“What is the difference between a québécois summer and an Algerian one?” you may ask.
These days, nothing really, except perhaps a few degrees and a humidex measurement. Your vegetable farmer has gone AWOL for a short spell, just long enough for a quick visit to the Numidian country from which he hails to take care of some administrative matters and to visit family members.
It had been a very long time since I last visited my home country in July.
Weather-wise, spring visits are ideal, early winter visits are do-able…but July! It felt like the heat had been waiting for me: it pounced, as soon as I exited the plane. Almost as if to remind me that nothing would/could be done with haste on this trip. It was going to be a slow burn.

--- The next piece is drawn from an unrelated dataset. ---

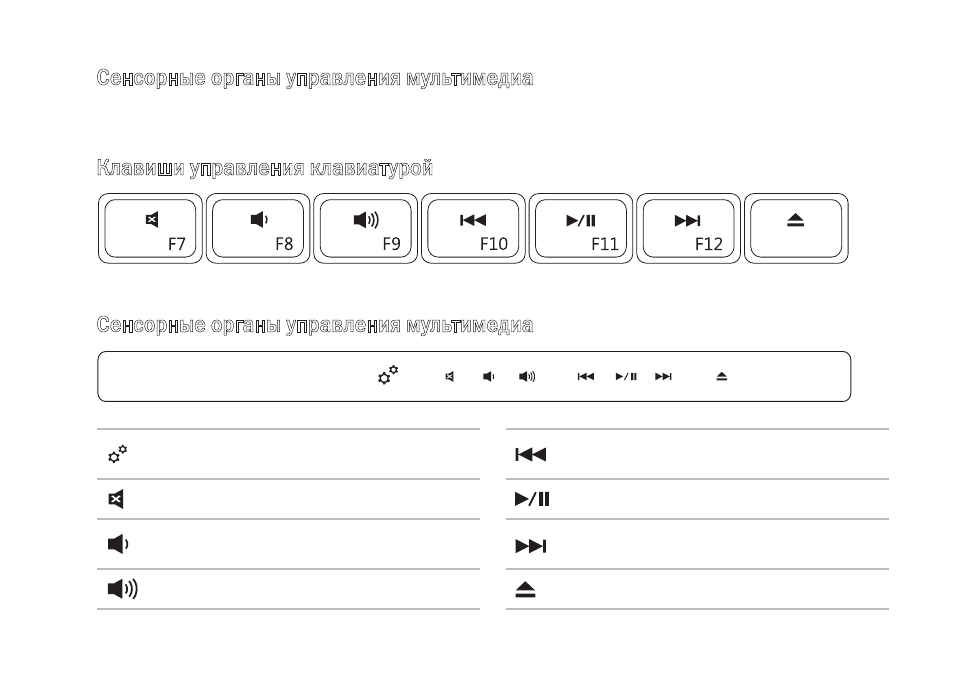Screen dimensions: 953x676
Task: Select the eject icon in the legend table
Action: [525, 590]
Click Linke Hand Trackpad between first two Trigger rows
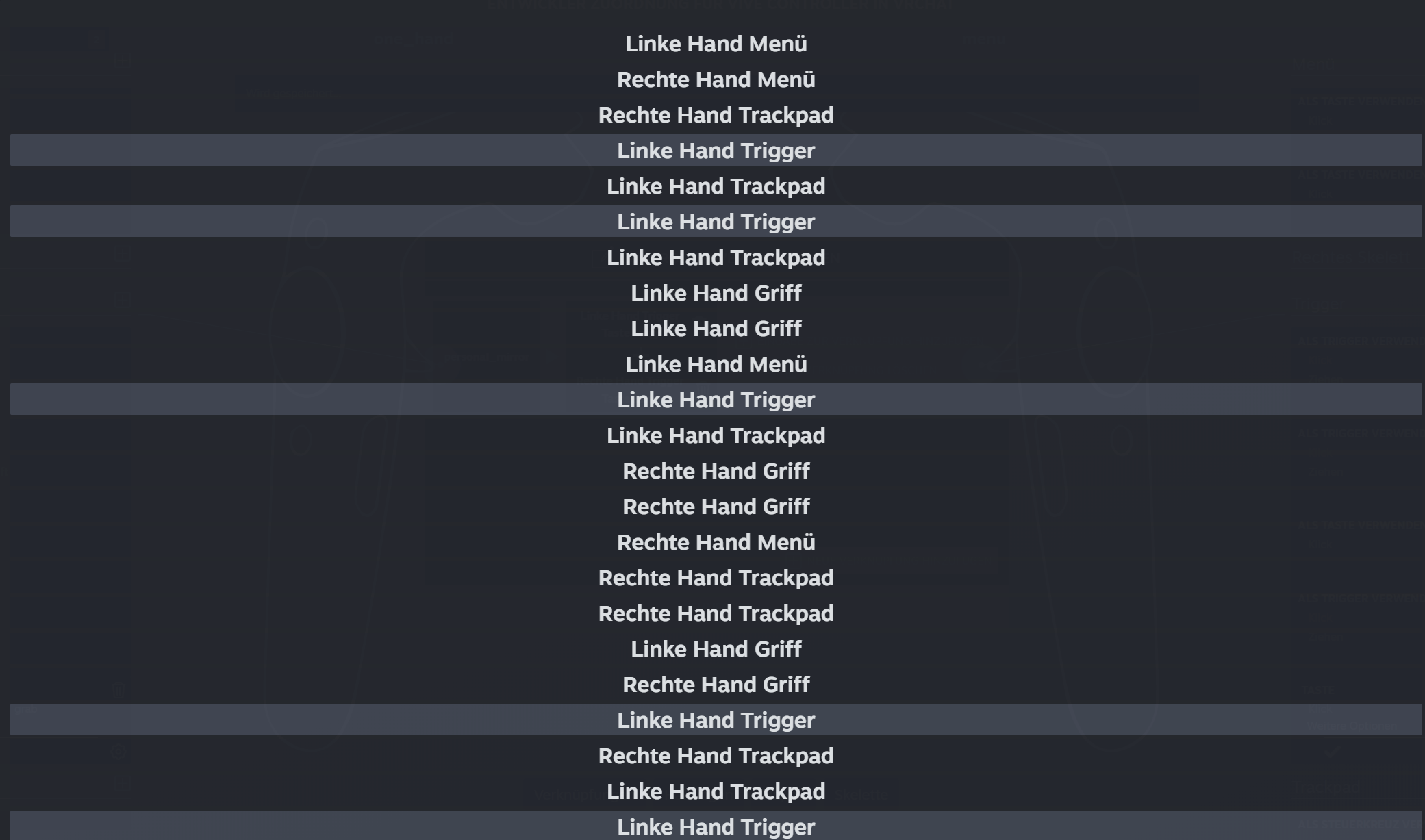This screenshot has width=1425, height=840. tap(716, 186)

That said, this interlude has convinced me that,
while on the one hand, one can indeed commit
a crime and blame the heavens,
as demonstrated by Mersault in Camus’s L’Étranger; on the other, there is nothing more flavourful and delectable than in-season fruits – which, these days in Algerian markets, include sweet and perfumed peaches, impossible-to-grow-in-Quebec Canary melons and torpedo-sized watermelons, a variety likewise impossible-to-grow-in-Quebec given their heft. In another note, I’ll wax lyrical re the merits of eating local and in-season. In the meantime, I am getting my fill of the summer smells and flavours of my childhood in a brief detour down memory lane.
MEANWHILE, TO INTERESTED PARTIES…
Les Marchés publics de Montréal, in collaboration with le Magazine Caribou, recently published on their website an article on the farm written by the journalist Sophie Allard. We were pleasantly surprised by, and even a bit proud of, what she wrote about us — to read more, click here.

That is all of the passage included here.